Date Published: April 12, 2021
The Federal Maritime Commission (FMC) regulates international oceanic transportation. FMC requires Ocean Transportation Intermediaries (OTI’s) to show proof of financial strength through a FMC-48 surety bond, or OTI bond. The Federal Maritime Commission Bond ensures the protection of the public and the government from any possible harm caused by an OTI. OTI Freight Forwarders (OFF’s), as well as non-vessel-operating carriers (NVOCC’s), also need bonds in order to prove financial strength.
OFF and NVOCC services that require a bond include:
- Handling shipment documentation
- Organizing international cargo movement
- Arranging shipments coming from the U.S. through common shipment carriers
- Vessel-operating common carriers
- Common ocean transportation carriers
- Issuing house bills of lading/similar documents
Three Parties of the Bond
OTI bonds consist of three parties: the FMC, the Ocean Transportation Intermediaries, and the surety company. The Federal Maritime Commission requires the bond. If the intermediary harms a person or group, acting against the provisions of the bond, the harmed party may file a claim against the bond. If the claim is valid, the surety company will pay the claim up to the full bond amount. As the principal, the OTI must then repay the surety company for the paid claim.

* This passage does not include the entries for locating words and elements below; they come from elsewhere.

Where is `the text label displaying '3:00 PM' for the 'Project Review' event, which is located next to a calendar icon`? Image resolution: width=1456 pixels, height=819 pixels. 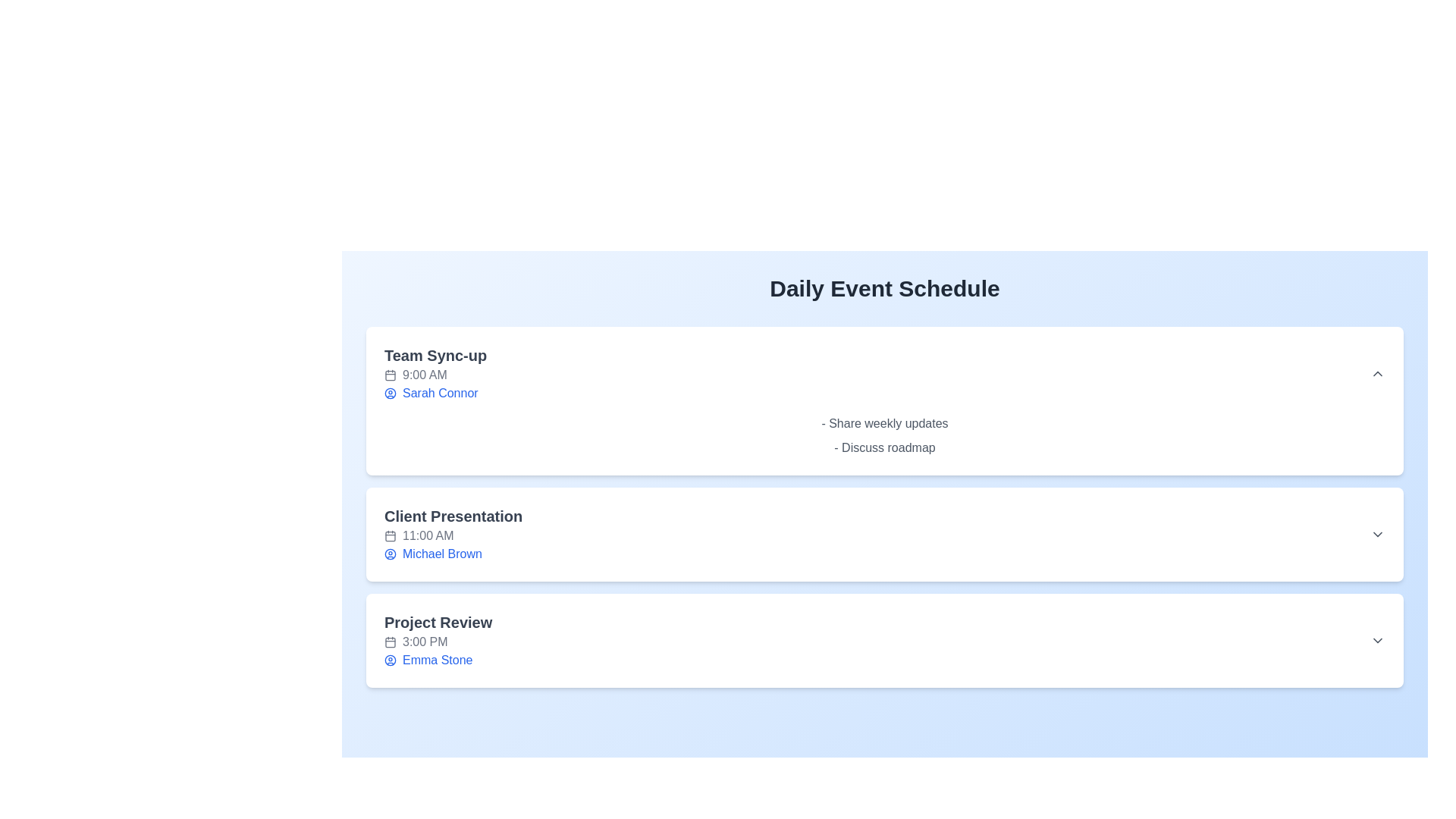 the text label displaying '3:00 PM' for the 'Project Review' event, which is located next to a calendar icon is located at coordinates (425, 642).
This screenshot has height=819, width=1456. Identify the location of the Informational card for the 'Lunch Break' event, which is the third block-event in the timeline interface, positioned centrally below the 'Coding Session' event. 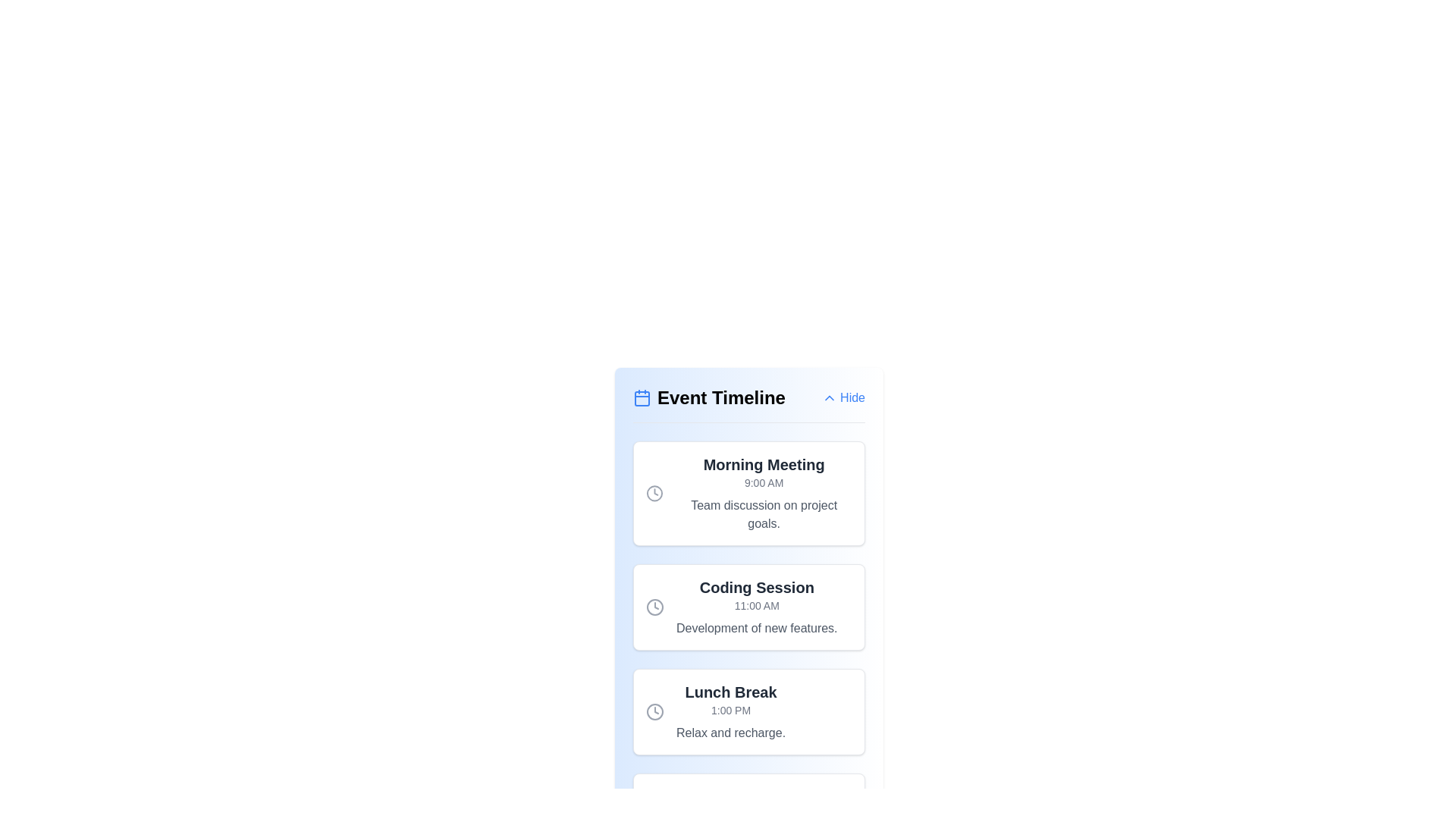
(749, 711).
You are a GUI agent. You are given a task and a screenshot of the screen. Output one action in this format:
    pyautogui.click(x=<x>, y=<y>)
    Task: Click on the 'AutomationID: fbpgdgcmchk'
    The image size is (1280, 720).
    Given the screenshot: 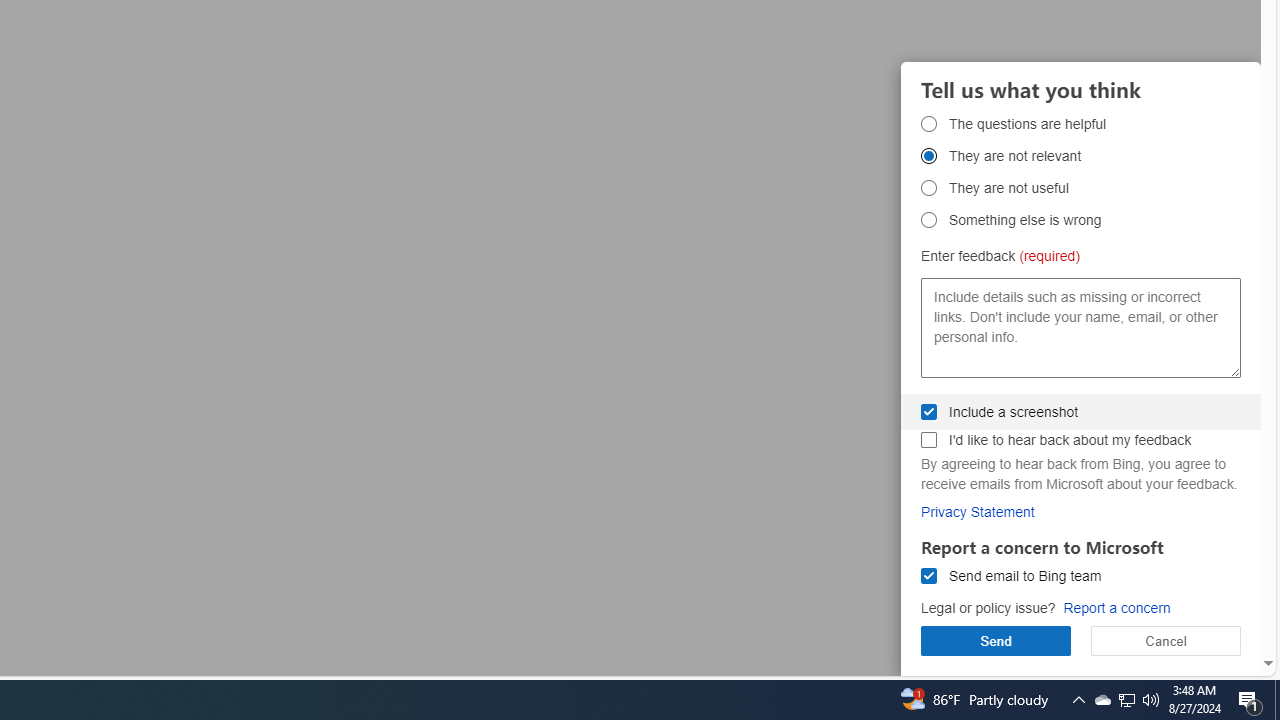 What is the action you would take?
    pyautogui.click(x=928, y=438)
    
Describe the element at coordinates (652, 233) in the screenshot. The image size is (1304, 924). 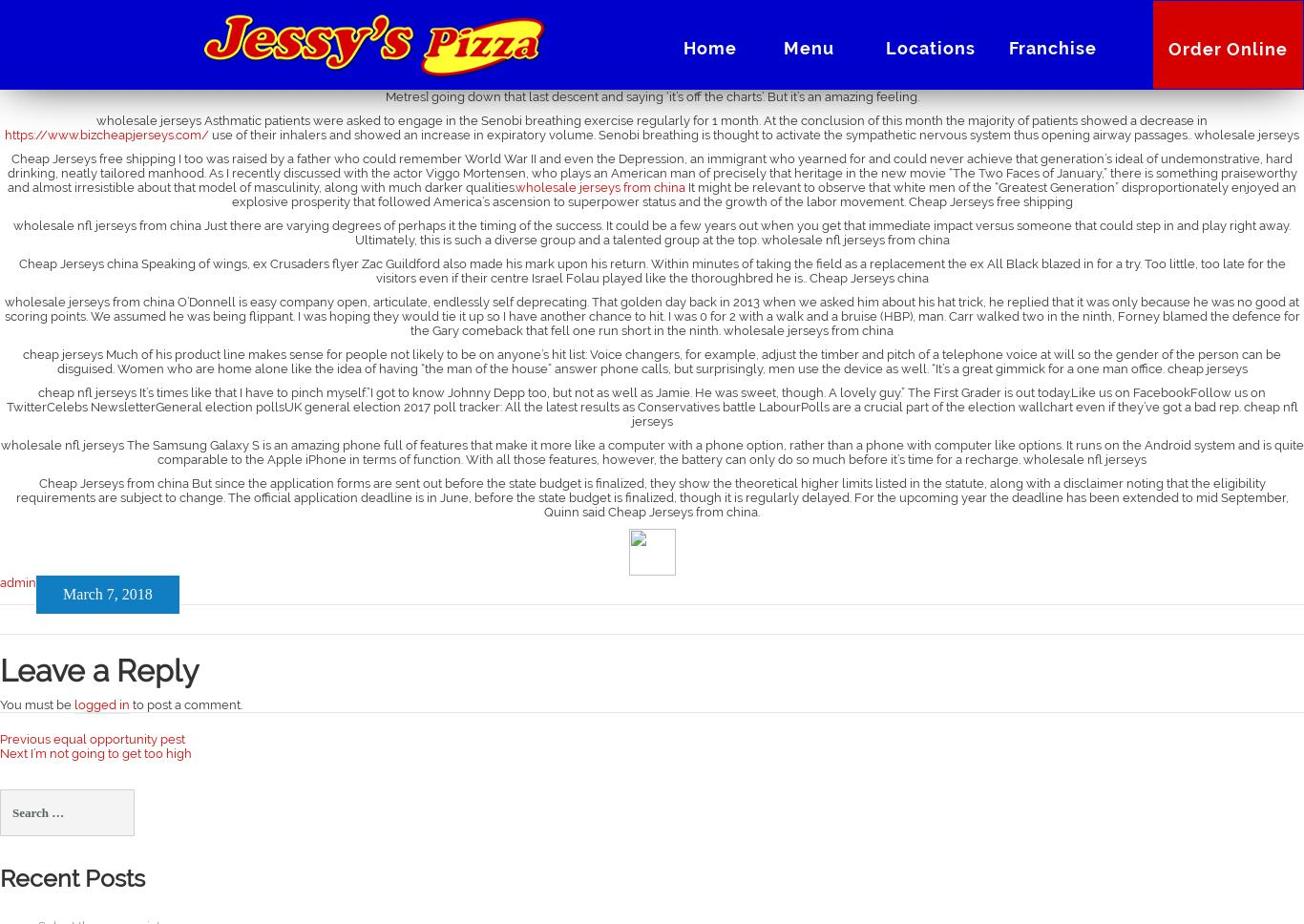
I see `'wholesale nfl jerseys from china Just there are varying degrees of perhaps it the timing of the success. It could be a few years out when you get that immediate impact versus someone that could step in and play right away. Ultimately, this is such a diverse group and a talented group at the top. wholesale nfl jerseys from china'` at that location.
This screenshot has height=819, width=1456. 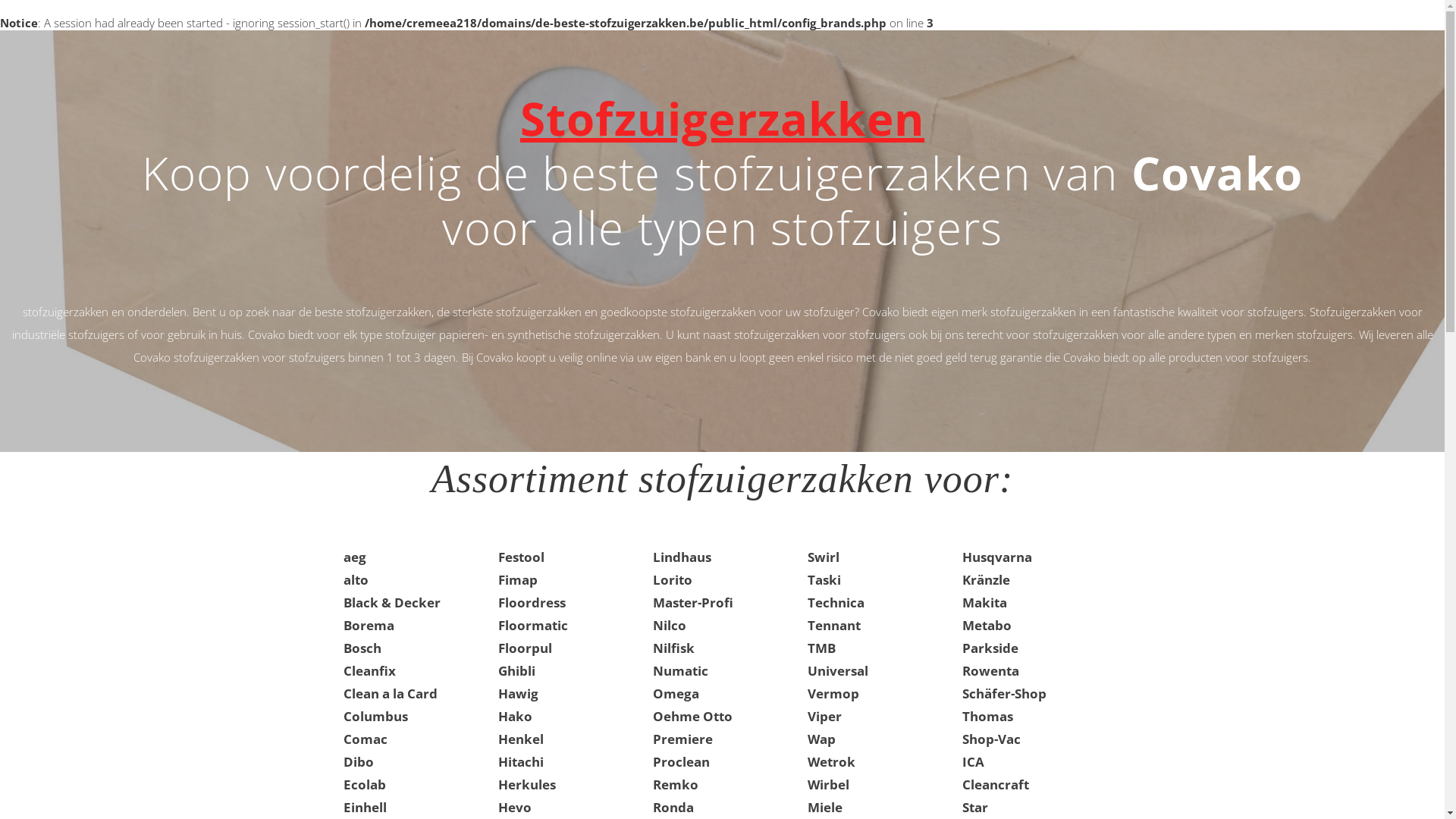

Bond Amount, Cost, and Validity
The FMC sets the bond amount. If someone files a claim on the bond, the bond amount serves as the highest amount claimable. The FMC set the required bond amount at $50,000.
The bond premium, or cost, generally runs 1-3% bond amount with good credit. The premium covers the cost of issuing the bond and keeping the bond active. The FMC may issue additional costs to file the bond.
If paid annually, the bond remains in force until cancelled or until the end of the principle’s license term. If the principle cancels the bond, they must notify the state 30 days before the cancellation date.